How to look up lables from another table?

  • What Grafana version and what operating system are you using?
    10.3.4 on Docker and Firefox

  • What are you trying to achieve?
    I have a graphite wildcard query “device.*.metric” and I can use aliasByNode to extract the values that matched the wildcards as my series labels. All good. However the labels are just short device ID’s. I’d like to display the full device name but this data is not stored in graphite, it would need to be queried from MySQL datasource.

  • How are you trying to achieve it?

I have added a second MySQL query to my panel “SELECT id,name FROM device;” which brings back the device names. I thought I could use transform to lookup the label from the other data set or a regexp replace to relabel them.

  • What happened?

Couldn’t find a way to achieve it.

  • What did you expect to happen?

Success!

Use join transformation.

Hi thanks for suggestion, as I said I’ve tried transforms and couldnt find a way to achieve it. Since you suggest join transform I taken a deeper look into them but still cant seem to figure out how to specify the join fields, or I’m doing something wrong. Could you give more specifics? Here is some sample data:

This is from mysql for simplicity but demonstrates how my timeseries data comes out of graphite:

select now() as time, 1 as a, 2 as b, 3 as c;
+---------------------+---+---+---+
| time                | a | b | c |
+---------------------+---+---+---+
| 2024-03-12 15:18:27 | 1 | 2 | 3 |
+---------------------+---+---+---+

This is how i can get my device id to name mapping from mysql:

select "a" as id, "Long name for a" as name UNION ALL SELECT "b","Long name for b" UNION ALL SELECT "c","Long name for c" UNION ALL SELECT "d","Long name for d";
+----+-----------------+
| id | name            |
+----+-----------------+
| a  | Long name for a |
| b  | Long name for b |
| c  | Long name for c |
| d  | Long name for d |
+----+-----------------+

and this is how I want to transform the data to be:

+---------------------+-----------------+-----------------+-----------------+
| time                | Long name for a | Long name for b | Long name for c |
+---------------------+-----------------+-----------------+-----------------+
| 2024-03-12 15:18:27 |               1 |               2 |               3 |
+---------------------+-----------------+-----------------+-----------------+

No matter if I use “join by field” or “join by label” transform and what field i select my data does not come back like what i need!

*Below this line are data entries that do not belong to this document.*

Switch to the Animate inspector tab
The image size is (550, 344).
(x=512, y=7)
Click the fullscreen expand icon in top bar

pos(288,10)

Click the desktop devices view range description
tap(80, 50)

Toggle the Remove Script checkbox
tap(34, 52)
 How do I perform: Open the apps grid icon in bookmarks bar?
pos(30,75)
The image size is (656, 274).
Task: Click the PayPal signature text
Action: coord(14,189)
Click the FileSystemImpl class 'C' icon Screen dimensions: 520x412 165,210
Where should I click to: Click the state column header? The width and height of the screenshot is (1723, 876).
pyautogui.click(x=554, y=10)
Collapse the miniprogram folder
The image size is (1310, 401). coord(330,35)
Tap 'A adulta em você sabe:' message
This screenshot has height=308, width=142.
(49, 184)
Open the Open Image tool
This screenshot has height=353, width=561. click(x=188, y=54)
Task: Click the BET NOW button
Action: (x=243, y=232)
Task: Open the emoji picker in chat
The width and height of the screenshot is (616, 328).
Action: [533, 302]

group by matrix is what might solve your issue which is trying to pivot the data

OK, you should to show data format first. You don’t have right format for join. Join needs:

+---------------------+----+-------+
| time                | id | value |
+---------------------+----+-------+
| 2024-03-12 15:18:27 | a  | 1     |
| 2024-03-12 15:18:27 | b  | 1     |
| 2024-03-12 15:18:27 | c  | 1     |
+---------------------+----+-------+


+----+-----------------+
| id | name            |
+----+-----------------+
| a  | Long name for a |
| b  | Long name for b |
| c  | Long name for c |
| d  | Long name for d |
+----+-----------------+

Also your case is not join, but it is “rename” timeseries from the Grafana perspective. I don’t believe you can do it with transformation. But nothing stopping you to create overrides and rename each field manually. But I would create suitable data for join transformation.

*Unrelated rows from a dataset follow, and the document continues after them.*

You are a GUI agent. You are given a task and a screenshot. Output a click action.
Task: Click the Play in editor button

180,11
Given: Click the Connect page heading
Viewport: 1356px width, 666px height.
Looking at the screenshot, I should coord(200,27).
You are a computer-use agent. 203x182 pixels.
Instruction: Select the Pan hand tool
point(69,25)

I see. Unfortunately the data from graphite wildcard query “device.*.metric” comes back in the format I’ve show. I dont think I can change that and we don’t know what metrics will be returned ahead of time to create manual overrides, and there would be a lot!

I guess I could use a transform to get it into the required format for join then a rename!

We area actually experimenting with updating the dashboard programmatically through api and adding an override for each possible result, it will be hundreds of overrides but first prototype seems fairly responsive.

I think I will stop pursuing the transform/join route. Thanks anyway :slight_smile:

Yes, maybe you can use another transformation, just to prepare data for join transformation first.
I would say it is not unusual to have more transformations.
I have a case where I have 3 different datasource types and I need ~30 transformations just to be able to join them into one single table. That needs a lot of try/check iterations.